Table 2. Maximum (Vmax) and Minimum (Vmin) Velocity Values with their Associated Angles (θ)
Differences between maximum and minimum velocities were higher for hardwoods, as they presented a higher anisotropy ratio (difference of 596 m/s for sweetgum). In contrast, lower velocity differences were found in the trees with a lower anisotropy ratio (270 m/s for Douglas fir). For hardwoods, the minimum values of velocity were found in the pure tangential direction (θ = 90°). For softwoods, the minimum values were not found directly in the tangential direction, but in an angle ranging from 55° to 66° (Fig. 1 and Table 2). This angle depends mainly on GRT and νRT parameters, as they affect the off-diagonal parameter Γ12 in the Christoffel’s equation. The Γ12 coefficient has a higher influence on the velocity computation when the terms Γ11 and Γ22 are equal (the term inside the inner root square will only depend on Γ12), which occurred for angles ranging from 50° to 60°.

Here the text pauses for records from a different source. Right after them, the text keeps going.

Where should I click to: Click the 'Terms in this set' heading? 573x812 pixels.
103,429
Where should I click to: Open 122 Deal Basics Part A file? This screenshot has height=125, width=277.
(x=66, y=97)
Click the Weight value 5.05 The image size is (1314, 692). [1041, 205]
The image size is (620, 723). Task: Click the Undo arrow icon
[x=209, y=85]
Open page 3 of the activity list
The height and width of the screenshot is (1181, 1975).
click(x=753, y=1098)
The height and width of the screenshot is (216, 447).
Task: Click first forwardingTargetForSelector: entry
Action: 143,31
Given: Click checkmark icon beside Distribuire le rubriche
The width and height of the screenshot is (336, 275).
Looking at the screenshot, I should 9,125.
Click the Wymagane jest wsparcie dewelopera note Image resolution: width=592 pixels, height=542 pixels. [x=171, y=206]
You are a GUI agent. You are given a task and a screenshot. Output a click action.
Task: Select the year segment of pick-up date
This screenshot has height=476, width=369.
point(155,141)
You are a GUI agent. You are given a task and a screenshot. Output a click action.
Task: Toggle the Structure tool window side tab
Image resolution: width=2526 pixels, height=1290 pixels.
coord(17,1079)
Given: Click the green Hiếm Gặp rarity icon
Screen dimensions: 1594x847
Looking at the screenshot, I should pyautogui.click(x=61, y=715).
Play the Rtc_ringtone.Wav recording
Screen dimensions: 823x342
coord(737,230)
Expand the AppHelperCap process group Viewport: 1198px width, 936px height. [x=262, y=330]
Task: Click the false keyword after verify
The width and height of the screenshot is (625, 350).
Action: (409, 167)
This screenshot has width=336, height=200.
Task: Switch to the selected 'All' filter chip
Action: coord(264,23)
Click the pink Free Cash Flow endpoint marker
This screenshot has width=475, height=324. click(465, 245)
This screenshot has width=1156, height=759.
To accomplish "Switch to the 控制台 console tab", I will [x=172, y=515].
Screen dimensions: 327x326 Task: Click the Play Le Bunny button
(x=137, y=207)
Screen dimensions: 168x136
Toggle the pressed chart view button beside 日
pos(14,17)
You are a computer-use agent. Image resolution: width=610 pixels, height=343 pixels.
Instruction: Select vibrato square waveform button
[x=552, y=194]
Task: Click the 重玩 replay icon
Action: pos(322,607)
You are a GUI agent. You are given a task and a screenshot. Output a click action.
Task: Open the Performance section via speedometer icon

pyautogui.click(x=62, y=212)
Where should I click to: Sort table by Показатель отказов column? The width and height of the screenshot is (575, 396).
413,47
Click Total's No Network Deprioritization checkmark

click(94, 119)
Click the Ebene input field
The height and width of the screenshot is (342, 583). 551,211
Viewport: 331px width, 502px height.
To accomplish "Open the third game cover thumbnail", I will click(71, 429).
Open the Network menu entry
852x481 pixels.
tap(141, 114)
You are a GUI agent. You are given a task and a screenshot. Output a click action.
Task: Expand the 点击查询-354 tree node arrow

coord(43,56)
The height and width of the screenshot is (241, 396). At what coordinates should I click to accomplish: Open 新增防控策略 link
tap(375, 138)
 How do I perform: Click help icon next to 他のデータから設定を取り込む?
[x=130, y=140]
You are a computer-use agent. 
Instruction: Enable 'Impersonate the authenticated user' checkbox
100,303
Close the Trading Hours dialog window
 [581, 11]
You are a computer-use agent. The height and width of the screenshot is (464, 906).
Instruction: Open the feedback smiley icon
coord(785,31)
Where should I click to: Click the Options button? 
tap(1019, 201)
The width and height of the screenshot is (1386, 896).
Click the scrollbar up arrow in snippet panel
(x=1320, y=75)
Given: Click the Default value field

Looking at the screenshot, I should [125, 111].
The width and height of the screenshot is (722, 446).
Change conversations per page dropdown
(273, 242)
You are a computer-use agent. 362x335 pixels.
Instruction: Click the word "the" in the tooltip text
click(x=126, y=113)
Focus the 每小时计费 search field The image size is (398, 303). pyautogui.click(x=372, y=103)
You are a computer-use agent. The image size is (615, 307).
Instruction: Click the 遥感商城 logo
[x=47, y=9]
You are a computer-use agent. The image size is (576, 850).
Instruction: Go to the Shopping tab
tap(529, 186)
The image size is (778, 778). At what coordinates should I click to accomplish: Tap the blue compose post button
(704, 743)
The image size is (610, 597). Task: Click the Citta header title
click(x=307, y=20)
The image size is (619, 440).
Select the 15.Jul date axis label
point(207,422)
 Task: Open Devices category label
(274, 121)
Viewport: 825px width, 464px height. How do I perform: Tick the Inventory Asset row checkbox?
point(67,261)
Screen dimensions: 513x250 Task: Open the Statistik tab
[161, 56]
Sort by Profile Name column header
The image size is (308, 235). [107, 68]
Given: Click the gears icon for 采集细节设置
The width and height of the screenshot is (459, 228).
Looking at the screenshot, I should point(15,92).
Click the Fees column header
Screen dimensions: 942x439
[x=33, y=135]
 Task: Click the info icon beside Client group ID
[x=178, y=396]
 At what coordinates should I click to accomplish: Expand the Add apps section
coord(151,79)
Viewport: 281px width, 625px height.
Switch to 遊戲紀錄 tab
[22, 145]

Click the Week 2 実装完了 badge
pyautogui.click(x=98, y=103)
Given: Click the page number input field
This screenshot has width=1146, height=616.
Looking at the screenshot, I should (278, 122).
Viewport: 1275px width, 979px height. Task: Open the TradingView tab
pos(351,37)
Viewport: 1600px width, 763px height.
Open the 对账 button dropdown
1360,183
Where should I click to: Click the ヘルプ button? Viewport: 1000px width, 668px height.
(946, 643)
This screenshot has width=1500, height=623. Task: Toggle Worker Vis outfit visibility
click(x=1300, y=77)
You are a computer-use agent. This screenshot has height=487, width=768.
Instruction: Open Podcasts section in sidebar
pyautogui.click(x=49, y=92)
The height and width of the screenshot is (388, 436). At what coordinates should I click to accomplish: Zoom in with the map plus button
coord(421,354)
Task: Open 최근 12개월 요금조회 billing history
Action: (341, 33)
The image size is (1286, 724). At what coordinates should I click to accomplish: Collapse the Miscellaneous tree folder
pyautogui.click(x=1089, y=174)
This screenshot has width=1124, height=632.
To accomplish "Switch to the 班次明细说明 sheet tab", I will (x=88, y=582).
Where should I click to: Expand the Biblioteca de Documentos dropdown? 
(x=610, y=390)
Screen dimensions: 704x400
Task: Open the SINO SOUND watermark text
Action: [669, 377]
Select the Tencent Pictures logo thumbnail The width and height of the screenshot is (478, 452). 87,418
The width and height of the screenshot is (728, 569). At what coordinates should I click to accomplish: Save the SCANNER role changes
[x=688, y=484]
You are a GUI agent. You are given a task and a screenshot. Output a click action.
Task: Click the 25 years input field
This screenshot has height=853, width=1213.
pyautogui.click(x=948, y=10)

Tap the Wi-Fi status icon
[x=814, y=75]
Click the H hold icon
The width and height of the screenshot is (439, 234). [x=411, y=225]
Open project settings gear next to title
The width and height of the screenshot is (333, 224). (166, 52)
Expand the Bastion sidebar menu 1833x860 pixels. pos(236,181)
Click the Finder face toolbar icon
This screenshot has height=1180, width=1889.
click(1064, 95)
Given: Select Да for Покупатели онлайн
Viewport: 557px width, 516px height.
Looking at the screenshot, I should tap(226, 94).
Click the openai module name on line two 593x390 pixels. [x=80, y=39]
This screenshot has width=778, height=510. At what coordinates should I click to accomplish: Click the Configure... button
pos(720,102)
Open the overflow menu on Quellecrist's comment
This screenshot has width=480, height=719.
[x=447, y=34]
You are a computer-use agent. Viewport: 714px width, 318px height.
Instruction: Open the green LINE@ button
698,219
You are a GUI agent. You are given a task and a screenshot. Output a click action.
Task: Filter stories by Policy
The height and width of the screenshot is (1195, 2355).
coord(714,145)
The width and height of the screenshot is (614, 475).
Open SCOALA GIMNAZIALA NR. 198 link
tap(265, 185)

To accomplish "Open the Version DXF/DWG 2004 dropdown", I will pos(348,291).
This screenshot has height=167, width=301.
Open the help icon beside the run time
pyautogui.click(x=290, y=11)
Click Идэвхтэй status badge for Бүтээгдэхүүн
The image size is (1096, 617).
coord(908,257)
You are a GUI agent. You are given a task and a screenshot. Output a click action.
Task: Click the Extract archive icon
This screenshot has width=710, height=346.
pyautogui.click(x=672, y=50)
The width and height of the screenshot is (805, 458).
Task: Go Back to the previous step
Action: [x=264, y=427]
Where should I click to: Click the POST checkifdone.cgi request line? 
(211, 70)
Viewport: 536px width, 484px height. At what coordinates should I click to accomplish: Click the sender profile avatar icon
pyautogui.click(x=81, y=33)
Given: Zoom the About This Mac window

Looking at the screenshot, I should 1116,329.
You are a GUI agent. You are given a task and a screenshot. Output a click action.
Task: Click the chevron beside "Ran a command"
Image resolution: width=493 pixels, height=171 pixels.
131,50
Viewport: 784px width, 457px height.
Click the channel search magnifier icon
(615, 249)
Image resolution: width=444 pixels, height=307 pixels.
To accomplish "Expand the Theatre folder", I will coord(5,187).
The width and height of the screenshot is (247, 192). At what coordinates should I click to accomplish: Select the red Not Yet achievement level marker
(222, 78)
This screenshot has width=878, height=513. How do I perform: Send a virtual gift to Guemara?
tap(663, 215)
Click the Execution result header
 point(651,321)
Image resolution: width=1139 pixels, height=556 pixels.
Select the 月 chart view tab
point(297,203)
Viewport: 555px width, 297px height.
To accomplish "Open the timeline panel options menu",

Table 3. Sensitivity Values Obtained with a Variation of 10% for Each Mechanical Parameter
Fig. 2. Velocity variations (in percentage) induced by changing each mechanical parameter for Sitka spruce according to the angle between the vector normal to the wave front and the radial direction (a) Radial Young modulus, (b) Tangential Young modulus, (c) Radial-Tangential shear modulus, and (d) Radial-Tangential Poisson coefficient
Each mechanical parameter was increased and decreased by 10%, and the velocity values were computed using Eq. 1. Table 3 showcases the maximums of the velocity variations (Eq. 7) after changing each parameter. For example, the variations of velocity values (Eqs. 5 and 6) for Sitka spruce are shown in Fig. 2. The velocity variation increased as the angle approached 0° when ER was altered (maximum variation of circa 4%, Table 3). On the contrary, the variation was at its maximum when the angle reached 90° for ET (maximum variation of 6%, Table 3). This was explained by the fact that the C11 element is predominant in Eq. 1 (axis 1 is associated with the radial direction) when the angle θ approaches to 0°. The same reasoning can be applied to the element C22 when the angle θ tends to 90° (tangential direction). GRT presented the lowest variation with a maximum of 0.34%, at an angle of 53° for Spruce in Fig. 2 (overall variation of 0.8%, Table 3). The maximum variation was found in angles ranging from 49° to 58° when GRT and νRT were changed to be almost equal for both parameters in each species (variation of 2.7% for νRT, Table 3). These angles increased as the ratio of anisotropy (ER/ET) increased (49° for Douglas fir and 58° for sweetgum). This phenomenon was already explained by the effect of the off-diagonal parameter Γ12 in the Christoffel’s equation. The velocity variations for changes in ER, ET, and νRT did not reach zero, as it did for GRT. This was explained by the fact that the velocity is computed using the stiffness constants Cij, which was modified by ER, ET, and νRT. Only the stiffness constant C66 was affected solely by GRT.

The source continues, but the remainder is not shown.